Wednesday, April 20, 2005

A Conspiracy?

The following is an extract from an article by Ferdinand Mount in this morning's Daily Telegraph linked from here:

"While I was staring at Mr Blair's eerie tan, the Prime Minister may have been launching a vigorous defence of his decision to invade Iraq. Or Michael Howard, while I was dreaming of the first cappuccino of the day, may have been explaining to us exactly how he would renegotiate the European fisheries policy.

But I do not think so. On the contrary, so far foreign affairs have been kept off both parties' menus with Stalinist rigidity. It is as though their leaders had signed some secret concordat not to mention the war, or indeed the outside world in any shape or form

I heard Mr Howard start off yesterday morning with a thumping denunciation of Blair's lies: the lies about Tory spending plans, the lies about Labour's pensions policy, the lies about the patient's passport. Terrific stuff, but was there not one other little area of, shall we say, prime-ministerial prevarication that earnt some notoriety not all that long ago?

With few exceptions, the media seem happy enough with this weird vacuum.

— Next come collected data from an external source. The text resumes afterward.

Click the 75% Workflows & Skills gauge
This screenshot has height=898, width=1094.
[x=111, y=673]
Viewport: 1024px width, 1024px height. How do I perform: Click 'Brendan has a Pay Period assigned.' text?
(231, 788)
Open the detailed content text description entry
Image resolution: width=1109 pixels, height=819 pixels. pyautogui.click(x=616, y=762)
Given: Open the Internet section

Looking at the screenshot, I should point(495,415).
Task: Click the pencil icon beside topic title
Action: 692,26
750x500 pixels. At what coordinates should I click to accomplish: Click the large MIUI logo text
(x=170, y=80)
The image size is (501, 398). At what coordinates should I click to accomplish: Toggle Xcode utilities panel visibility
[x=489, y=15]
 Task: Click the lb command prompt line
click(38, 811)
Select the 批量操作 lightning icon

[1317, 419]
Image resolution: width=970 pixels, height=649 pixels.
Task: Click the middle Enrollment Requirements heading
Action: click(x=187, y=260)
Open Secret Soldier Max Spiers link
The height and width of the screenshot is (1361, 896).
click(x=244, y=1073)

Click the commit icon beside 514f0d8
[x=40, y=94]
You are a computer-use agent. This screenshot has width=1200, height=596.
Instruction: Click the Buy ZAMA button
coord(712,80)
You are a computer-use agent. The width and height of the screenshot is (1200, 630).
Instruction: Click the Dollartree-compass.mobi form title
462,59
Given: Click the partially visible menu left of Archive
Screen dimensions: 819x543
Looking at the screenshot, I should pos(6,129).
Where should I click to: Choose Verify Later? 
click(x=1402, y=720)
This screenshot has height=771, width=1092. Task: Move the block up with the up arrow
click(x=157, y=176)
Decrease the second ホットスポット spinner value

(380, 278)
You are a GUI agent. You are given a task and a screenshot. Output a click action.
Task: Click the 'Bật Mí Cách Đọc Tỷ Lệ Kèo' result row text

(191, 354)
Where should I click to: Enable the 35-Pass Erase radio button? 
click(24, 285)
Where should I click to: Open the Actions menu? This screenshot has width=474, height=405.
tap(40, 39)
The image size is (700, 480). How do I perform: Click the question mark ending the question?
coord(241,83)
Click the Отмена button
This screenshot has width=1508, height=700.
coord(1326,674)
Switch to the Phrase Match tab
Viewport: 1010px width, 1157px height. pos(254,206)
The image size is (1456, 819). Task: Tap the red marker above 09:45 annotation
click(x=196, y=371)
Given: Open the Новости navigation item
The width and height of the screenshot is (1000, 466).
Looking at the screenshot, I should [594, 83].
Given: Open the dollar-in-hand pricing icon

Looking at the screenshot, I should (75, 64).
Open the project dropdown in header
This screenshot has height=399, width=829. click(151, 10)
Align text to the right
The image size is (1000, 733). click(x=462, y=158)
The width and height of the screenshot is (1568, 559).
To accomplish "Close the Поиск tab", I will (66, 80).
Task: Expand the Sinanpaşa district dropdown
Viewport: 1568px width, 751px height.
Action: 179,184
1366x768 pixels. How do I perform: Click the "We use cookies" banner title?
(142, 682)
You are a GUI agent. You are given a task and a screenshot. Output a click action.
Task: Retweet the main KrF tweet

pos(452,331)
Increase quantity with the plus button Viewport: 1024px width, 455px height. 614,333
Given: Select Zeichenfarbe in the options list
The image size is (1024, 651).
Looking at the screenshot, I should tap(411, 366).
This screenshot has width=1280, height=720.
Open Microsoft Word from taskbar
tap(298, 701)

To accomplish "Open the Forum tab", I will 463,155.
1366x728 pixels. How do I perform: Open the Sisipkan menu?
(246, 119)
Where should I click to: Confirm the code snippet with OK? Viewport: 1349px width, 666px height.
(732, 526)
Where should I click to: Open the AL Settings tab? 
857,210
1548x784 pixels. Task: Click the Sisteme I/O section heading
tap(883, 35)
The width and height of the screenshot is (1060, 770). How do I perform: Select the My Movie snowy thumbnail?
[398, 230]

They will remorselessly quiz the politicians on almost anything else you can think of: where the Blair tan came from, what Rupert Murdoch thinks of immigration, the treatment of prostate cancer. But as for the world and Britain's place in it, for the moment these seem to be no-go areas.

Which is peculiar in the extreme. Because outside the political hothouse, as far as I can see, people talk of little else. Perhaps for the first time since 1945, it is two foreign issues - Iraq and the European Union - that are foremost in the minds of the most agitated voters at this election.

Every Leftish person I bump into is obsessed with Blair's lies in the run-up to war. Every Rightish person is exercised by the latest excesses of Brussels and in despair at our apparent impotence to undo them, let alone to find a stable and enduring relationship with the EU, in or out of it. Every tobacconist and taxi driver is liable to let rip on either front.

There are not one but two elephants in our sitting room. And the politicians are doing their best to pretend that neither of them is there. In the American elections, the candidates chewed over every aspect of the Iraq war. In France, each clause of the EU constitution is being hotly contested. In the British election campaign to date, zero public debate on either."